Team training starts back up and she’s, not surprisingly, excited – she’s visibly and demonstrably better in multiple facets of the game. The only thing left is to do it live. To put all of this hard work into play.
Now here’s where this story takes an unfortunate, albeit rather predictable, turn for the worse. You see, anybody who has ever become good at anything understands that nothing works every time. And things certainly don’t work all at once. She’s done the hard part, she has the ability, now it’s a simple matter of working through mistakes and putting it into practice… right?
Clubs and coaches love to regurgitate platitudes about not being “afraid of failure” and how the “path to success isn’t a straight line,” but how often do these coaches actually practice what they preach?
The instant she begins trying to implement these new skills in training, she’s rebuked by her coach in the most trite, formulaic, and uneducated and uninspiring ways.
“Play simpler.”
“Don’t take so many touches.”
“Don’t do stepovers.”
Now she’s questioning herself. She wants to showcase her new abilities, to be more influential in the game. After all, that’s why she’s been doing all the hard work. But the more this person in a position of (perceived and inflated) authority scolds, the more difficult it becomes for her to implement what she’s learned, to play with personality. Pretty shitty, right?
That’s not all.
Halfway through training, her coach pulls her aside.
You’d like to think this is the part where he recognizes her for improving. At least acknowledges that she’s sharper, quicker, more comfortable on the ball.
Far from it. He proceeds to explain that her work ethic is lacking, of all things. And as if that weren’t enough, he attributes this “bad work ethic” to the elite academy she has been training with for the past six months. No, you didn’t misread that or fabricate the irony. He calls out a kid voluntarily seeking out high-level training for lack of work ethic, and pinpointed the training program itself as the cause of this deficiency. Stupidity aside, this is at best petty, and at worst one of the most unprofessional and unethical displays from an adult in youth sports.

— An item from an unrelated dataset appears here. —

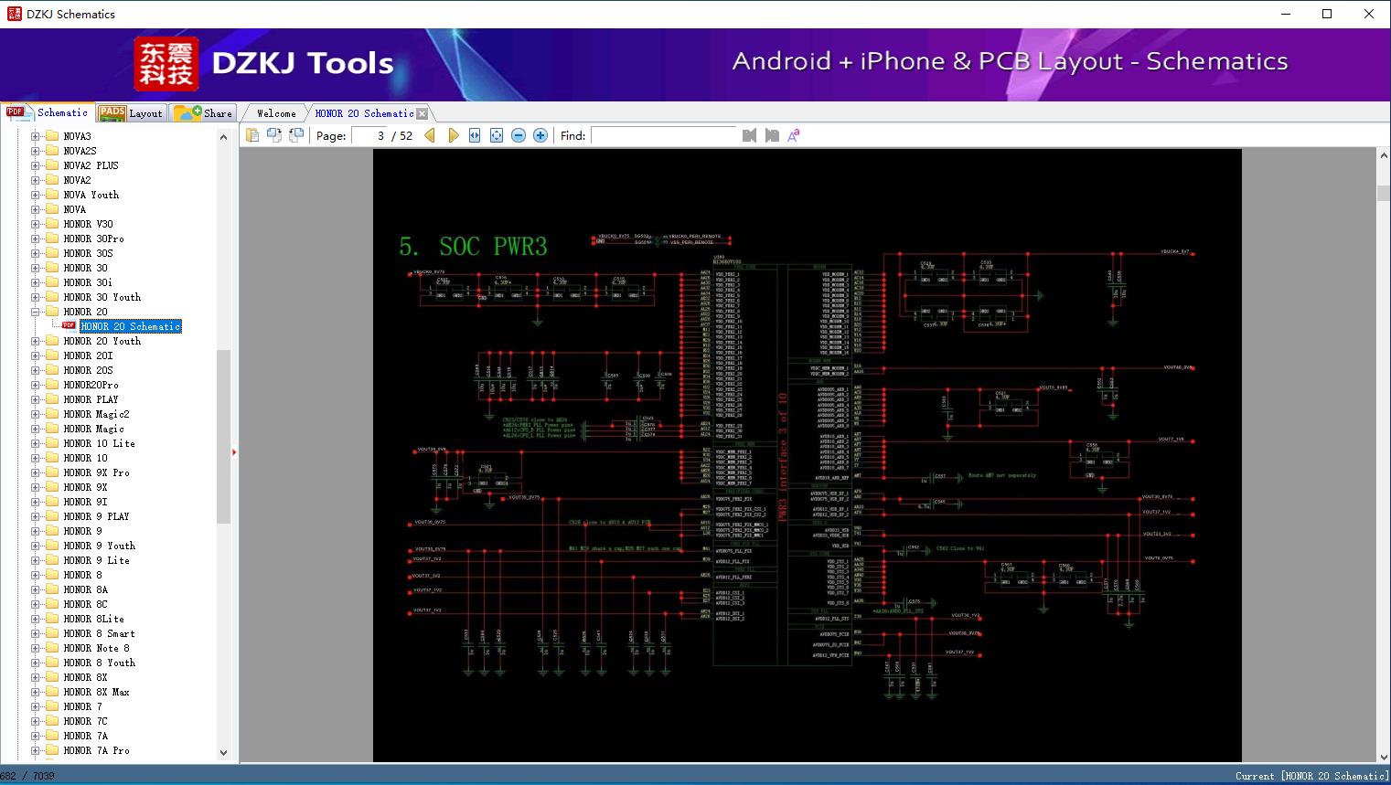
Task: Select HONOR Magic2 in the tree
Action: [x=96, y=414]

Quick recap: all in a single practice, in the span of little more than an hour, an at best, average club soccer coach (who, by the way, has no experience with high-level soccer other than occasionally tuning into MLS) discourages a young athlete in his care from utilizing her new skills. On top of that suck salad he then doubles down and makes it a point to criticize the work ethic that enabled her to develop those abilities in the first place. And further, blames this poor work ethic on the training program that she pursued in her quest to improve.
I wish this story was as rare as it is shameful… but it’s not.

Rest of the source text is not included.